How Religion Is Making a Comeback on College Campuses

How Religion Is Making a Comeback on College Campuses

By  Douglas and Rhonda Hustedt Jacobsen

Dec 23, 2012 4:45 AM EST

A dramatic shift in the global landscape has made religion a pressing issue on college campuses again. Douglas and Rhonda Hustedt Jacobsen, authors of  No Longer Invisible: Religion in University Education.

  • One in three Americans under the age of 30 reports being religiously unaffiliated, so it may be a surprise to learn that religion is making a comeback on American campuses. It’s not that campuses have become holy places, and religious zealots are not calling the shots. But religion is no longer marginalized from campus life as it was in the late 20th century. A generation ago, many Americans and most colleges and universities could live with the myth that religion was a purely private matter, but today no one questions that religion can have powerful effects on individuals and societies.
Student Praying Over Supreme Court Decision
Amber Henry, 19, a student at Catholic University who is from Miami, prays during an event led by Christian faith organizations at the Supreme Court as part of “Encircle the Court in Prayer,” on the eve of the Supreme Court arguments on President Obama’s health care legislation, in Washington, on Sunday, March 25, 2012. (Jacquelyn Martin/AP)
During the last four years, we crisscrossed the country visiting more than 50 colleges and universities as directors of Religion in the Academy project.
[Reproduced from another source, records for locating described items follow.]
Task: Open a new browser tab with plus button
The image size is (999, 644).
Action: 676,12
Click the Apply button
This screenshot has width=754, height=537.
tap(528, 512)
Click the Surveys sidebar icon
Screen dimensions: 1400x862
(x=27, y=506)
We spoke with hundreds of faculty, administrators, and students about all the ways they are now engaging religion, and we came away from those conversations with a new sense that adding religion to the mix—in the form of new student life programming, but also in the curriculum, in study centers and programs of research, and in community engagement—can be a net educational gain for everyone.

Today’s interest in religion comes from the bottom up—a significant change from the past. From the colonial days through the 19th century, religion was typically imposed on students from the top down. Now, students themselves are driving a re-engagement with religion. Religion, for them, is not necessarily the old-fashioned “organized” religion handed down to them by their elders, but rather a personal exploration of meaning, purpose, values, and global diversity—something that many of them would call “spirituality” rather than “religion.”


 

Air Force Academy Campus Chapel
Cadets at the Air Force Academy in Colorado are seen walking past the Chapel at the academy. 
Some institutions are excited about this new engagement; others are worried. We found that younger professors are almost always more interested in the topic of religion than their more senior colleagues who completed academic training in the secular heyday of the late 20th century. This does not mean that younger faculty members are necessarily more favorably disposed to religion, but they are more comfortable discussing it. They have grown up in a world where religion is part of everyday news, and where the influences of religion in public and personal life seem obvious.
We also found that elite schools tend to be less open to reengaging religion than non-elite schools. When the general education review committee at Harvard recently suggested adding a course on “faith and reason” to graduation requirements, the university backed off after resistance from some faculty members. By contrast, community colleges often welcome engagement with religion, in part because they serve so many students who still live at home, embedded in their own local faith communities, and who naturally bring religious questions into the learning process.